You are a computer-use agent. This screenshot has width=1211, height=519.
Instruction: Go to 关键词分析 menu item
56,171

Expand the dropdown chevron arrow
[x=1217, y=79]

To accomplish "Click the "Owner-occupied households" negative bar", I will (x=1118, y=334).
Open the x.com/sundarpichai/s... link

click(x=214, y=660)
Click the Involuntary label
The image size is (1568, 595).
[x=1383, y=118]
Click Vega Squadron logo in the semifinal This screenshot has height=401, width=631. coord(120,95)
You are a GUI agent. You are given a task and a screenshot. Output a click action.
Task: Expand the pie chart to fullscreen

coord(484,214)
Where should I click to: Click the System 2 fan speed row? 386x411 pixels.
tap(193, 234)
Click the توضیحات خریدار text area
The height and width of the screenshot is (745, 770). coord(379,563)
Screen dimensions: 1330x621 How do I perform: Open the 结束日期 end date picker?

**PROBLEM DETAILS:**
Find the word "agent" in the records and pull out each line that has it.

**TASK RESULT:**
You are a computer-use agent. This screenshot has width=1211, height=519.
You are a GUI agent. You are given a task and a screenshot. Output a click action.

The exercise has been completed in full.